You’re probably aware that the State of California recently released a list of what it calls “Persistently Lowest-Achieving Schools.” This list included four OUSD middle schools which will be open for the 2010-11 year: Alliance, Elmhurst, Roots and for United for Success.
We were surprised and disappointed to learn that the schools were on this list and we disagree with the state’s assessment. Alliance, Elmhurst, Roots and United for Success are not “persistently low-achieving schools.” They haven’t been around long enough to be persistently anything, but they have shown significant promise in their few, short years of existence. Unlike most other schools named to the so-called “persistently lowest-achieving schools list,” these four schools are new schools which were completely reorganized in 2006. Since that time, the schools have demonstrated impressive growth. API is the primary tool the state uses to measure student achievement. All the OUSD schools on the list have demonstrated at least 50 points of API growth over the past five years. In the case of Alliance and Elmhurst, both schools have topped 100 points in API growth over the past five years. These figures are well above the state average and a dramatic improvement from the schools which existed on these same sites before these new, small schools were opened.
It’s clear that the students at Alliance, at Elmhurst, at Roots and at United for Success are making progress both academically and socially. It’s also clear that we have much work to do. No one realizes this more than the staff who is driven to produce better results for students. To do this, the government has declared that we will need to make significant changes at all these schools. We may not agree with the schools the government has targeted for change, but we need to put that behind us and focus on what we can control now.
Our current reality is that we have four schools on this list. These schools have to make major changes and we need to work as a community to determine what changes are best and how we implement them. Specifically, we must consider:
- The merits of the different reform methods the state and federal government has prescribed.
- Whether we will apply for School Improvement Grant (SIG) money to fund reform.
- What reforms we will list in the application and then pursue at each school site.
At each of the schools in question, the principal, with support from central office, will lead a community engagement process where families and staff evaluate the various reform options and submit a report to the Superintendent. The report will assess the needs of the school community and weigh each of the reform strategies, stating the pros and cons of the four possible models:
- Turnaround Model: Replace Principal and at least 50% of the staff and adopt new governance and revised instructional program
- Restart Model: Close the school and restart under a charter school operator
- Close/Consolidate Model: Closing the school and enrolling students in other, higher performing school
- Transformation Model:
Instructional programs using student data
Extend learning time and create community-oriented schools
Provide intensive support and operating flexibility
Replace principal (if in position for two years or more)
The report listing the benefits and disadvantages of each model must be delivered to the Superintendent’s Office by 5:00 PM on Wednesday, April 14. The Superintendent will take the next two weeks to review the reports with staff while continuing the engagement process with each school.

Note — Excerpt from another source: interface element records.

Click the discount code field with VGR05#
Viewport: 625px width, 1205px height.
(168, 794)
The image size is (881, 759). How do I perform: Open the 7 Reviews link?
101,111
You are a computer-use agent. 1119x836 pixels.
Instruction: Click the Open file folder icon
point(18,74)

Staff recommendations will be presented to the Oakland Board of Education at the end of April and the Board will hold three public hearings on the reform measures—one at the Calvin Simmons campus (United for Success), another at the Elmhurst campus (Alliance and Elmhurst) and one at the Havenscourt campus (Roots).

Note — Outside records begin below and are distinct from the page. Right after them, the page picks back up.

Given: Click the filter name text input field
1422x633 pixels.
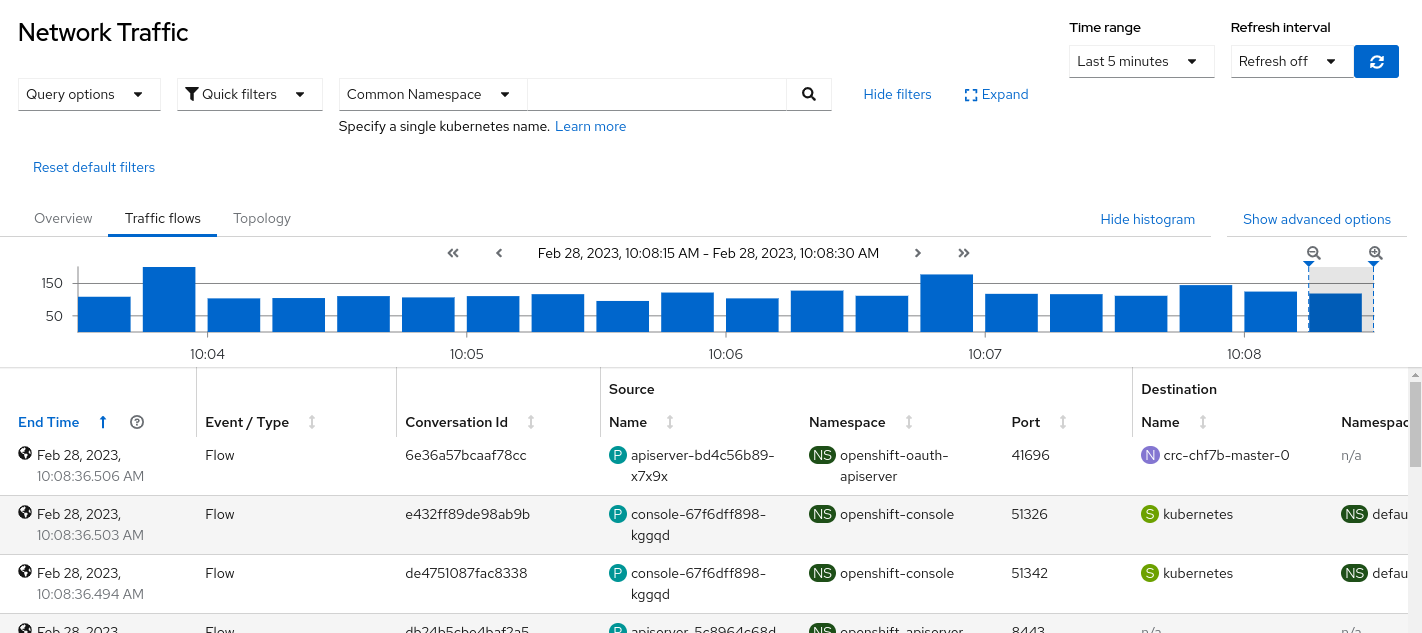Looking at the screenshot, I should click(x=657, y=94).
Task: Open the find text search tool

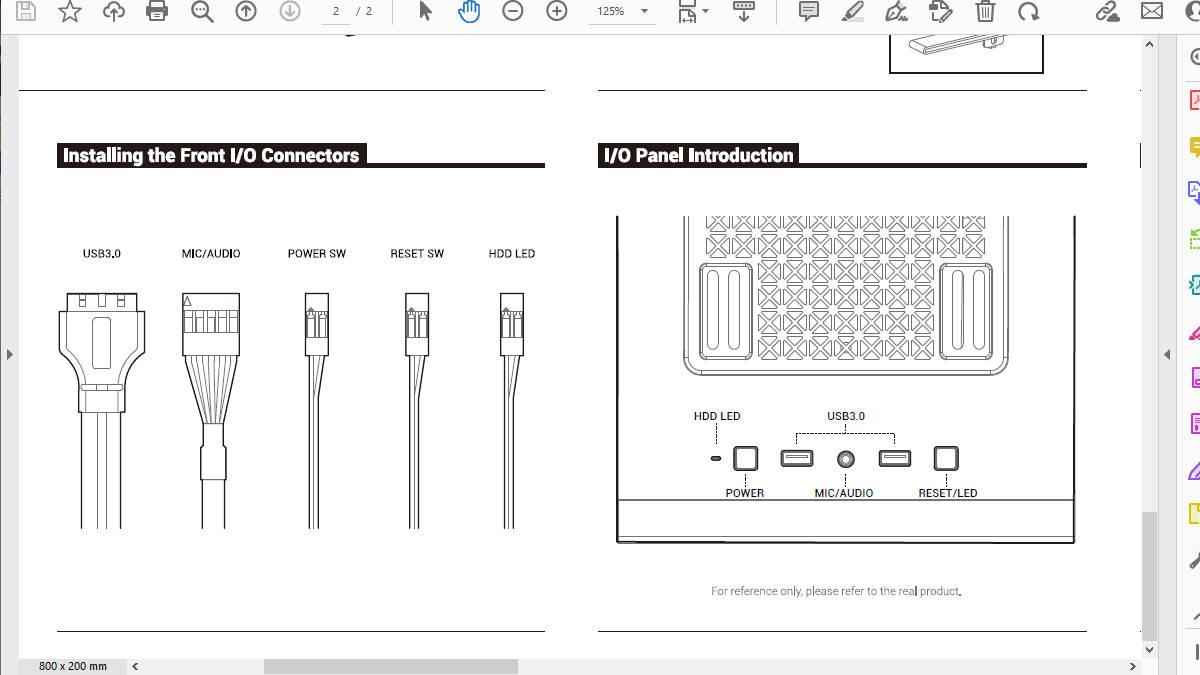Action: pyautogui.click(x=202, y=12)
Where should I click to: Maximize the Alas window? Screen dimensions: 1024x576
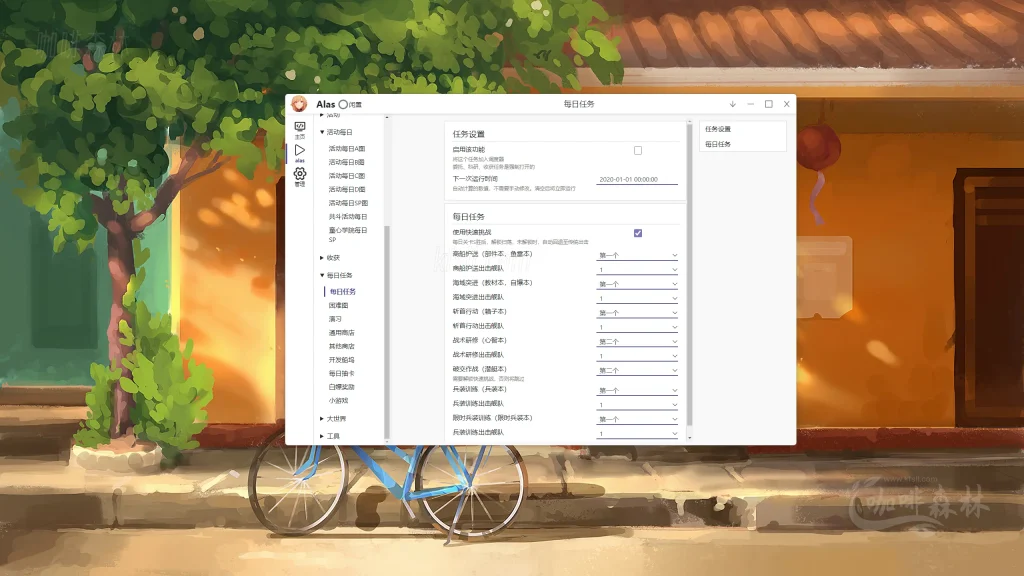pos(768,104)
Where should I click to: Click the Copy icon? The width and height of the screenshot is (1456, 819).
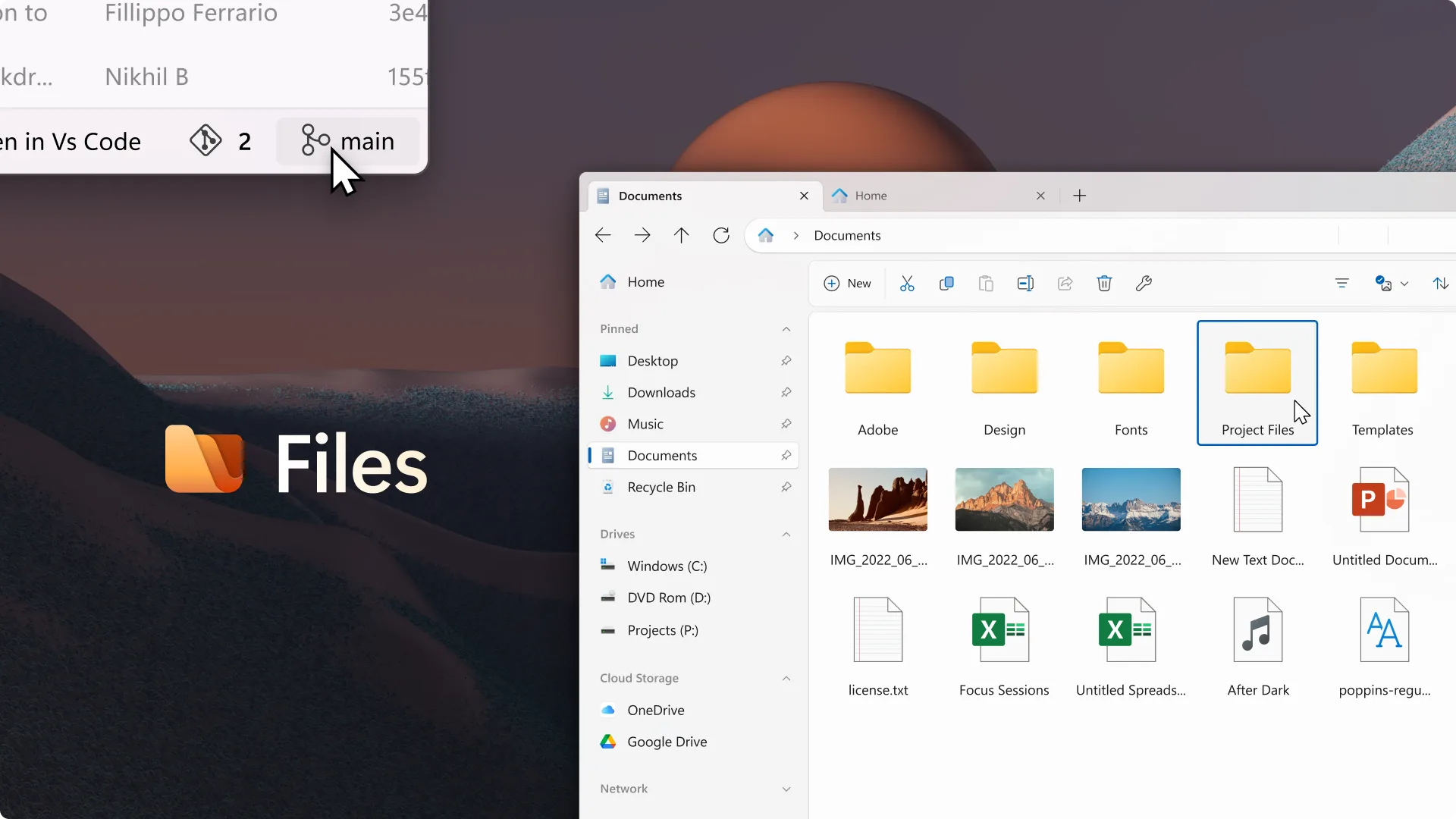[946, 283]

The Board of Directors will make the final decision about whether OUSD is applying for School Improvement Grants and what reform model will be included in the application. The application must be submitted by the June 10 deadline. The Board will only arrive at its decision after significant engagement with the community.

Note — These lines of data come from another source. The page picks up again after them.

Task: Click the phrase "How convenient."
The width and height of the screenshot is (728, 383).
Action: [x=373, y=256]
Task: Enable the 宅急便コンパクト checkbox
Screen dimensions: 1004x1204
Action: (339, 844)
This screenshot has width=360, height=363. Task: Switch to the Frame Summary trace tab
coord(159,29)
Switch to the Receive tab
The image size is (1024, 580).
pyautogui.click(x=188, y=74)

This is a process that will be heavily informed by parents and we are counting on your input to guide us in doing what’s best for your children. We know this is a difficult experience, but we ask that you view this moment as not strictly a time of crisis, but one of opportunity as well. The chance is there to get more support and more funding to extend and improve upon the reforms that have already produced substantial progress at these schools. We would be remiss if we let this opportunity pass because of bitterness over the process. Our primary focus should be on using the tools presented to us to achieve better result for our students. With your help, we can turn this trying time to our advantage and move closer to a district which provides a high-quality education for every student and equitable outcomes for all.